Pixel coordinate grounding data
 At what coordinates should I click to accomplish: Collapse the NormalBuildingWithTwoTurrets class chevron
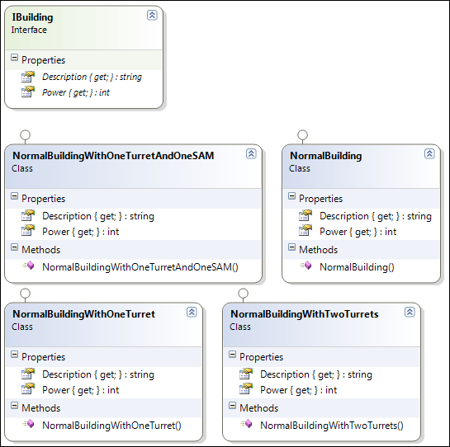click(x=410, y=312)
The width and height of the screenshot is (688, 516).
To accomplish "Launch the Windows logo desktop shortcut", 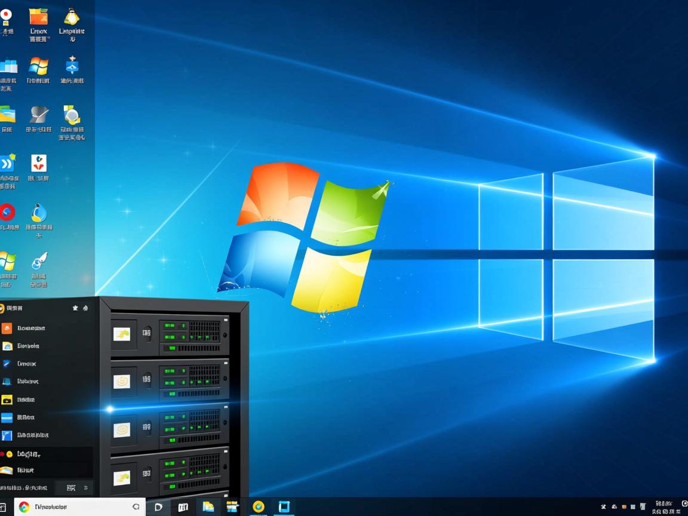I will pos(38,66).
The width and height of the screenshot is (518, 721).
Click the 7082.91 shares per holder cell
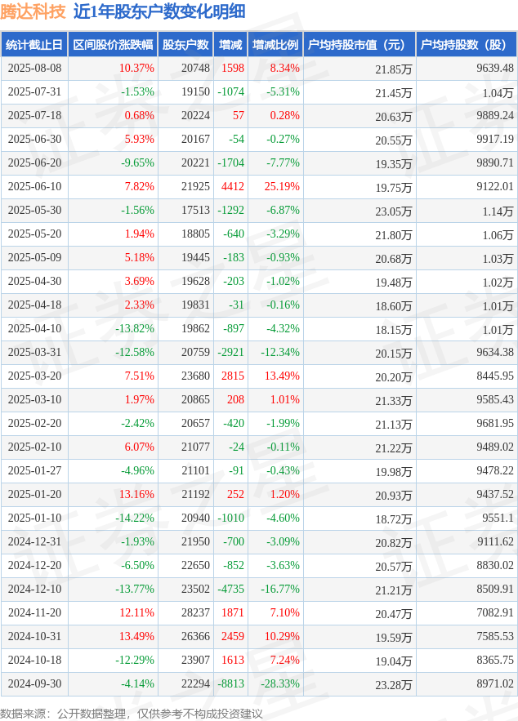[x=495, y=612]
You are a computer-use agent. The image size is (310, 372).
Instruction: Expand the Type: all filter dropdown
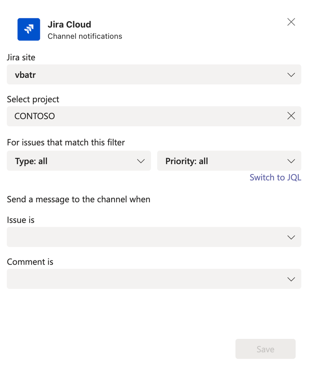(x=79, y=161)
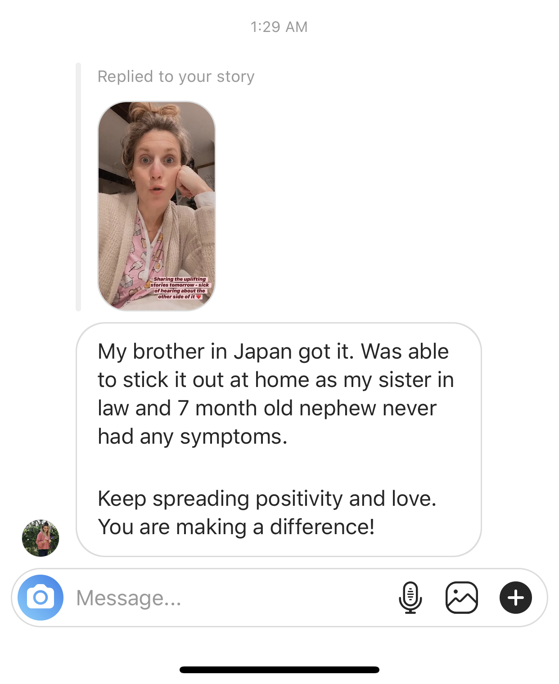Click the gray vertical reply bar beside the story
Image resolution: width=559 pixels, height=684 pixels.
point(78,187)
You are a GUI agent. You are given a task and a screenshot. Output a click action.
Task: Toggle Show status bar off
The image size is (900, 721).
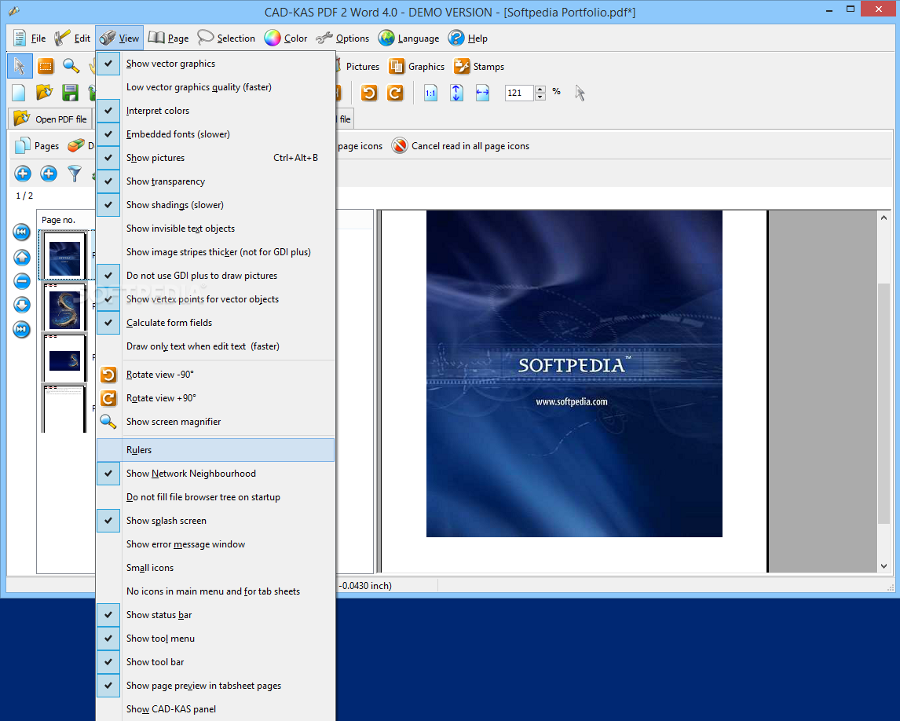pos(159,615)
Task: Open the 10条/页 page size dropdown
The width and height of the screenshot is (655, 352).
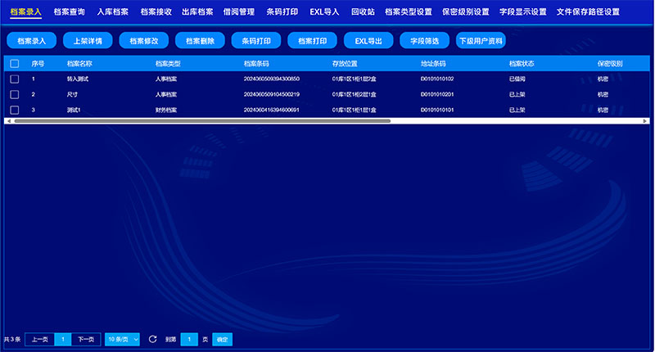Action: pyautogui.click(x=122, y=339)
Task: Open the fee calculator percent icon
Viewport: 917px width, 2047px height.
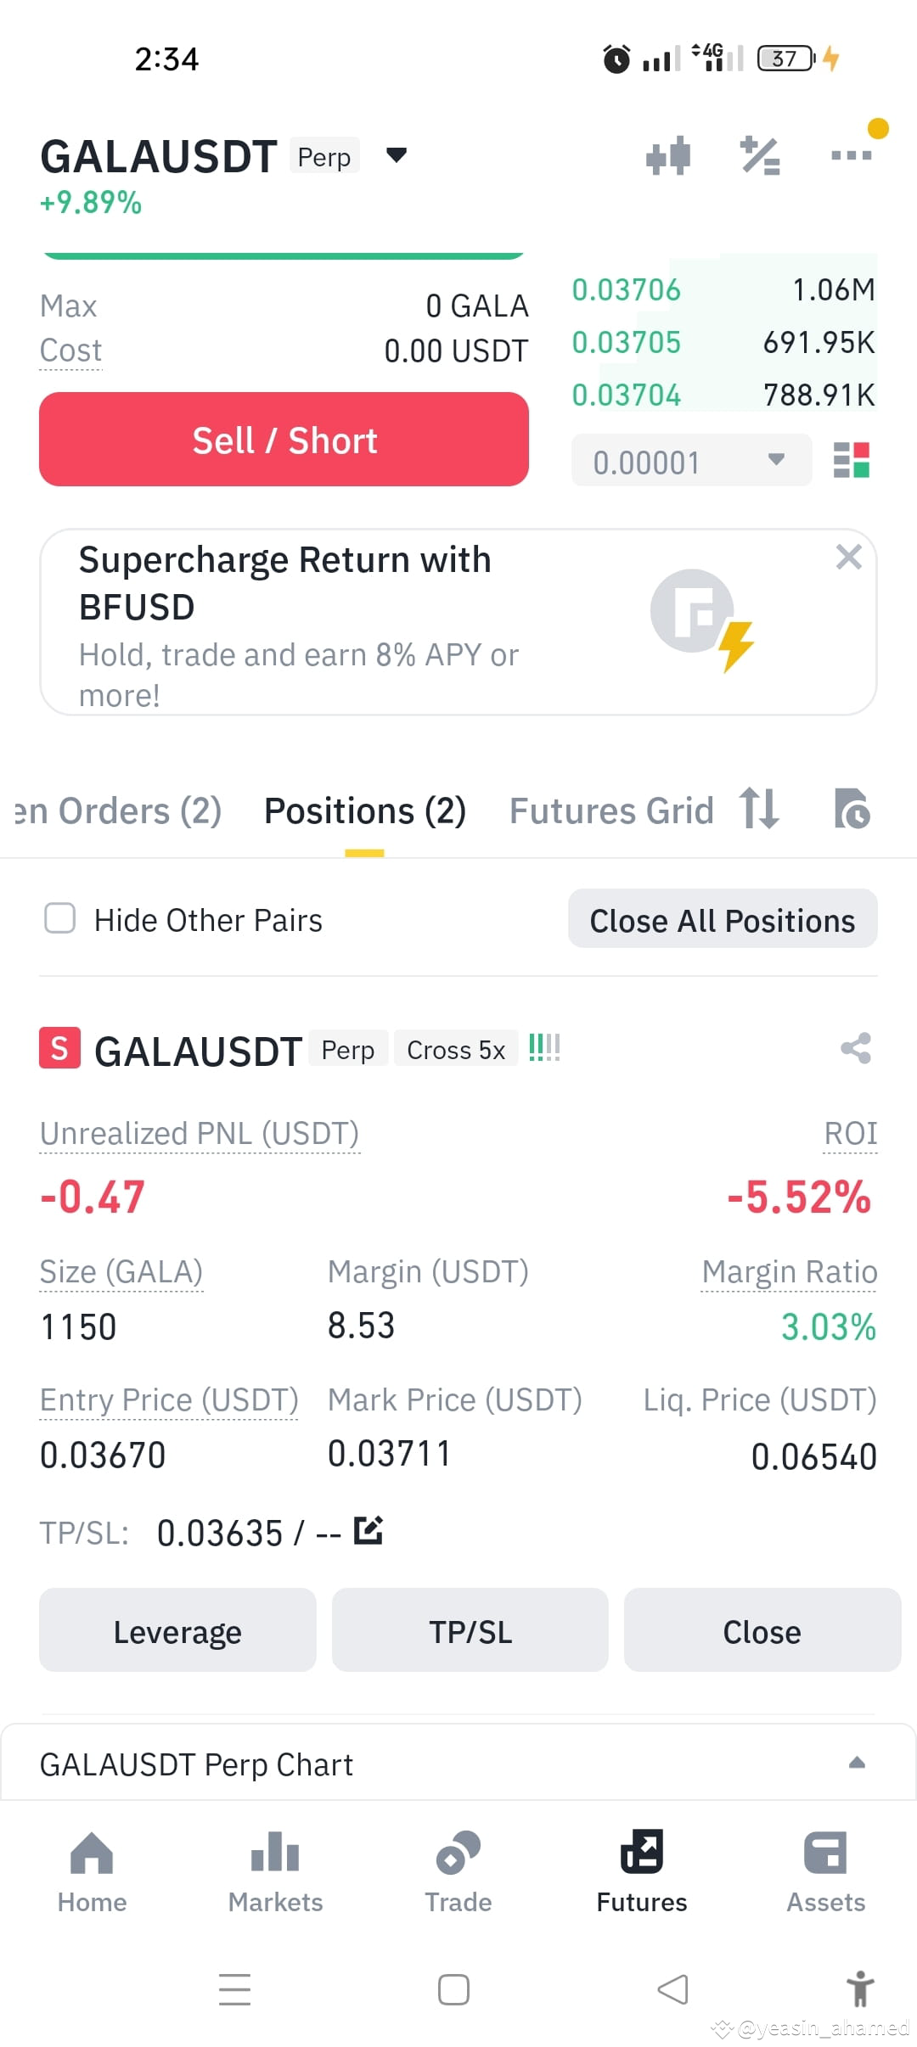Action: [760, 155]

-- ACTIVITY --
Which lines in the data hold the string "Open"? Copy each of them.

-- TASK SOLUTION --
Task: Open the 10条/页 page size dropdown
Task: Open the fee calculator percent icon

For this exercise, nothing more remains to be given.